→ **YOUR TASK**: Please decide whether each statement below agrees with the text on renal scintigraphy in obstructed kidneys in children: (a) six of the forty-three children had vesico-ureteric junction obstruction; (b) the preoperative renogram predicted outcome better than the preoperative DMSA scan; (c) the renography was repeated 6 months after surgery. Answer yes or no for each and quote the deciding words of the text.

→ **TEXT PROVIDED**:
|---|

OBJECTIVE: To assess the value of renal scintigraphy with 99mTc-dimercaptosuccinic acid (DMSA) in predicting functional recovery after the surgical relief of obstructed kidneys in children. Patients and methods Forty-three children underwent surgery to relieve upper urinary tract obstruction; 37 had pelvi-ureteric junction obstruction and six had vesico-ureteric junction obstruction. The indication for surgery was a combination of an obstructed renogram with symptoms of either pain or pyelonephritis. Most children (41) had < 40% function on the affected side before surgery, with just two having hyperfunction (> 55%). In all patients intravenous urography before surgery showed hydronephrosis, and a micturating cystogram was used to exclude coexisting reflux in the presence of an associated megaureter. Diuretic renography (using 99mTc-mercaptoacetyl triglycine or 123I-hippuran) and DMSA scintigraphy were both carried out before surgery and the renography repeated 6 months afterward.

RESULTS: The renographic drainage curves improved from obstructed to unobstructed or 'dilated unobstructed' on all postoperative studies. Regression analysis showed that preoperative DMSA scan was an excellent predictor of outcome (P < 0.001) whilst the preoperative renogram was a relatively poor predictor of the functional result. In four patients where the initial renographic function was < 10%, DMSA scintigraphy predicted correctly the capacity for recovery in three and the inability to improve in the fourth. Conclusion Before surgery, DMSA scintigraphy in children with upper urinary tract obstruction is a more useful estimate of probable long-term renal function than value from diuresis renography. If there is doubt about the desirability of reconstructive surgery, a DMSA scan may eliminate the need for more invasive methods of estimating recovery, e.g. a period of nephrostomy drainage.

|---|

→ **GIVEN ENTRIES**:
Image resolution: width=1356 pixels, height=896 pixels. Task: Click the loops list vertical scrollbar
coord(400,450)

|---|

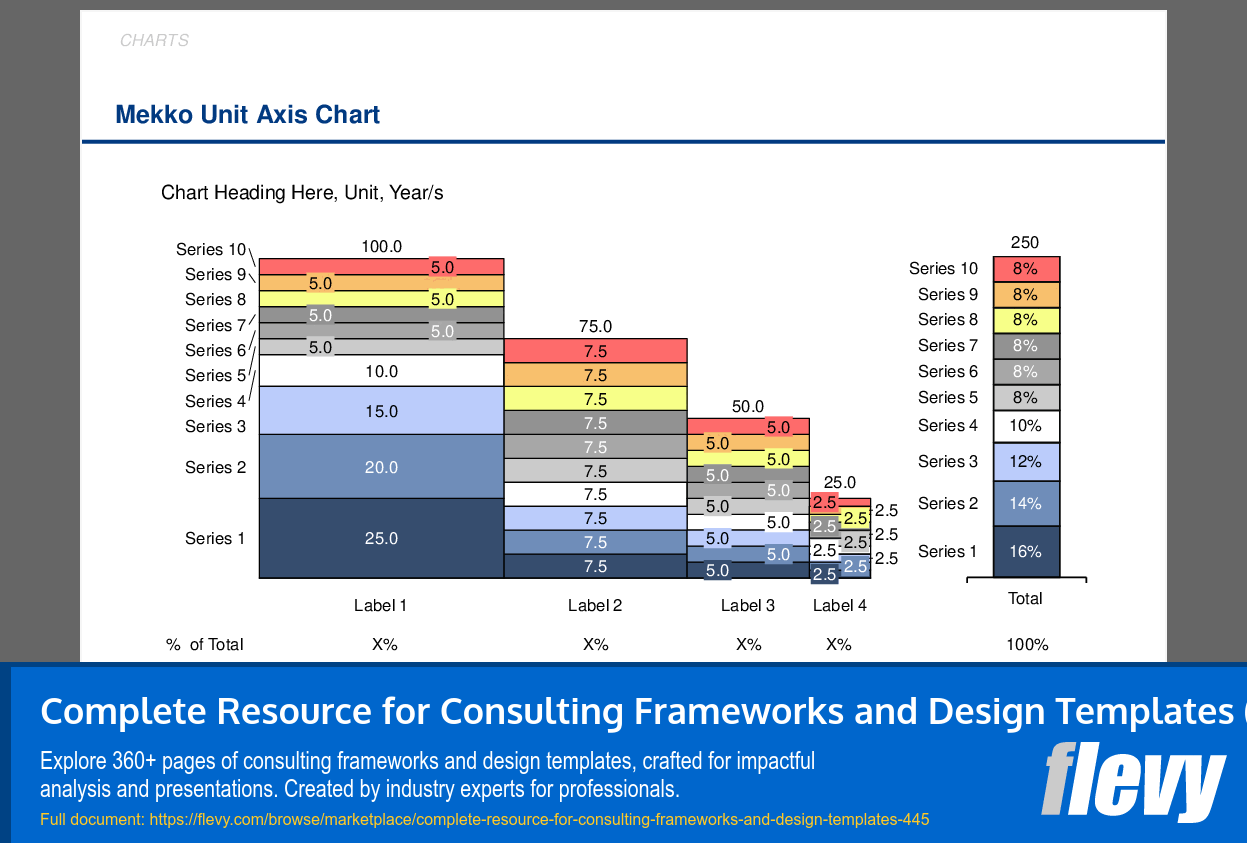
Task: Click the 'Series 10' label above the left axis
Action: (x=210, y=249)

|---|

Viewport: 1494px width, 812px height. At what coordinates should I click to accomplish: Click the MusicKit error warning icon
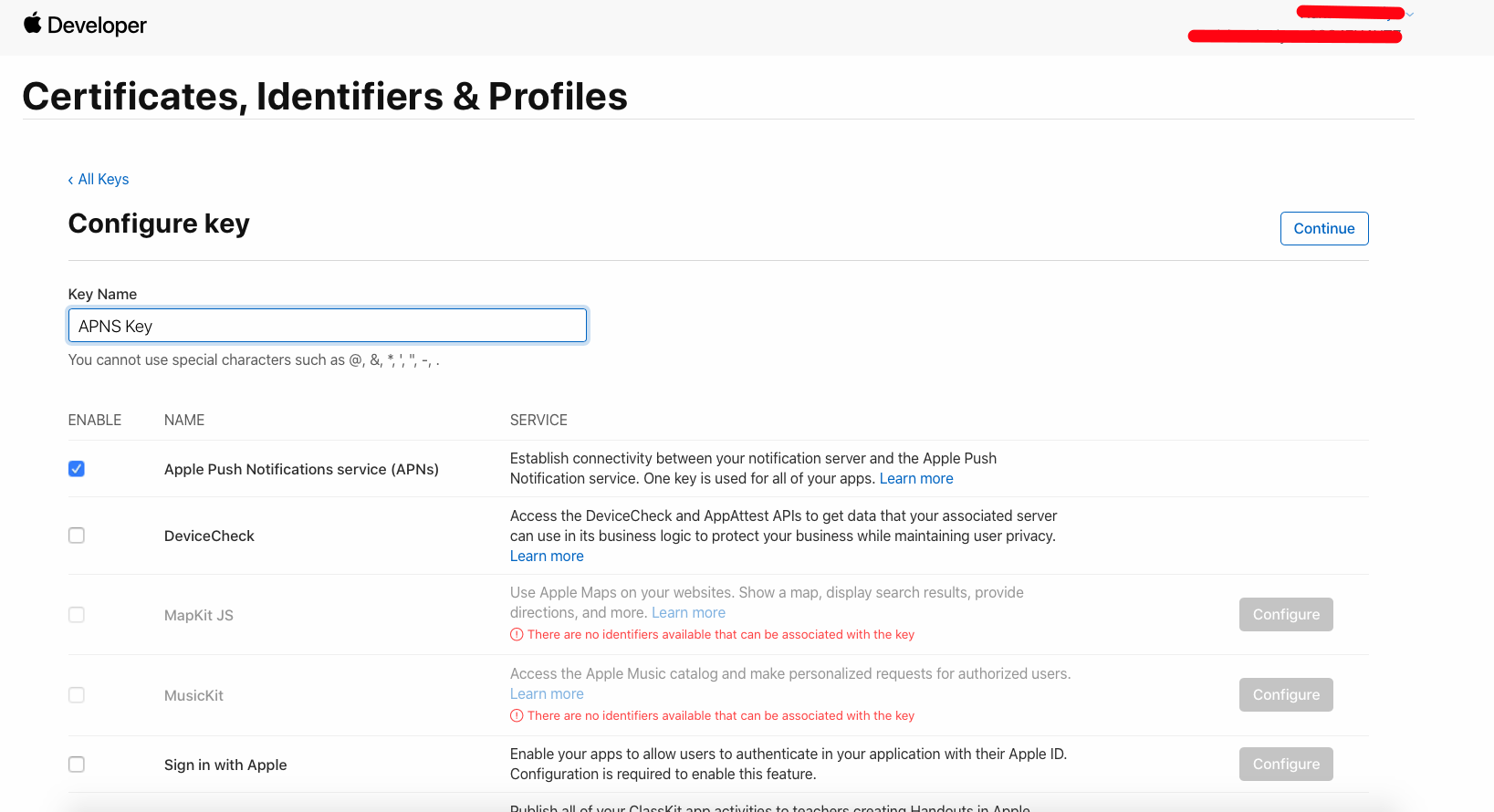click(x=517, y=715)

|---|

→ **YOUR RESPONSE**:
(a) Yes: "37 had pelvi-ureteric junction obstruction and six had vesico-ureteric junction obstruction"
(b) No: "preoperative DMSA scan was an excellent predictor of outcome (P < 0.001) whilst the preoperative renogram was a relatively poor predictor of the functional result"
(c) Yes: "the renography repeated 6 months afterward"